Finding the balance
In the ice world, consider yourself on a solo expedition. As expedition climbers know, certain things come as mandatory, one above them all: you must take care of your physical well being. This is a principle of several components. The most obvious of course, is the reality you are on a glacier- surrounded by its seemingly endless crevasses, it's massive abyss-like vertical melt tubes (known as moulins), small holes and divots endangering ankles, the technical terrain that requires sound footwork and ice tools, and like any good Alaskan wilderness environment: Bears!
Finding the balance of exploring this terrain in your free time, understanding it well for your guiding, and keeping yourself out of trouble is something you learn quickly. Like all expeditions, our diet and hydration become key factors that will greatly impact our physical and mental output. There is no one here to hold us accountable for eating right, drinking enough, or helping share the load of preparing food and cleaning cookware. This is something you must do for yourself. And last but not least- maintaining physical fitness. As an ice climber, this environment is a perfect summer get-away and often I would find a vertical wall near the camp to do pull-ups on and work on moving up and down on my tools. If it rains for a week while you're alone in an ice world you will sit in the tent most of each day and you must find ways to exercise. For me this meant pushups, situps, focusing on good posture, and then mustering up the courage to go out hiking around the ice in the rain for a while. One of our guides used to bring running shoes with microspikes to strap over and would go for short runs in the flat area around camp. Opinion: Running on ice- not advised!
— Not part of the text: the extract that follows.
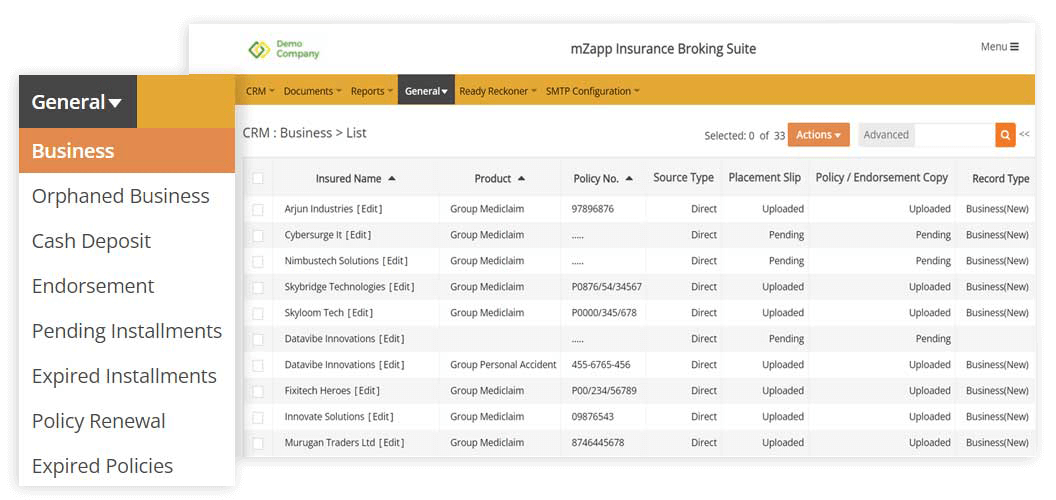Sort by Product column arrow
This screenshot has width=1056, height=500.
(522, 178)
So, how do you camp on hard ice for a summer? With a constant wind, a daily surface melt of 10 to 20 cm, and the glacier slowly sliding downhill- it’s a tough life for a tent and its upkeep is vital. With the glacier in a constant melt from sunlight, the tent protects the ice under it and thus melts very slowly. Unfortunately for residents of Ice world, this means after 4 days the tent may be on a platform up to 80cm off the surrounding ice. One of the constant projects is using our one-meter drill to make industrial-strength V-threads (Abalakovs) to anchor the tent. Using a trekking pole with a metal hook on the end, we pull the webbing through and tension hitch it to the tent. These anchors become a point of pride amongst guides as you want to be the one making the deepest V-threads because they'll last the longest.
This is imperative or the tent is at a very real risk of being picked up and moved by the wind. These are just some of the many trivial pieces of living in Ice world that must be negotiated and it has its effects on the whole operation. Going to bed is a wonderful time, snuggling into my Mythic bag on an insulated cot off the ice, reading books, writing, watching some pre-downloaded movies or TV episodes, the comforts in the tent were solid. With a carpeted floor, solar panel, and propane stove, getting comfortable inside was easy. I always slept flawlessly to the noise of the wind and the nearby waterfalls, or the calming sound of a thousand raindrops spattering across the tent.